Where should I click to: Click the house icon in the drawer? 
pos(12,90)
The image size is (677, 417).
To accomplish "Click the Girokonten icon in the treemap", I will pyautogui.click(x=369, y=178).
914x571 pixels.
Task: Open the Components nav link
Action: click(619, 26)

Work request
Every entry should be reproduced exactly, with no part omitted.

Task output
Where should I click to: Click the house icon in the drawer? 
pos(12,90)
The image size is (677, 417).
To accomplish "Click the Girokonten icon in the treemap", I will pyautogui.click(x=369, y=178).
914x571 pixels.
Task: Open the Components nav link
Action: click(619, 26)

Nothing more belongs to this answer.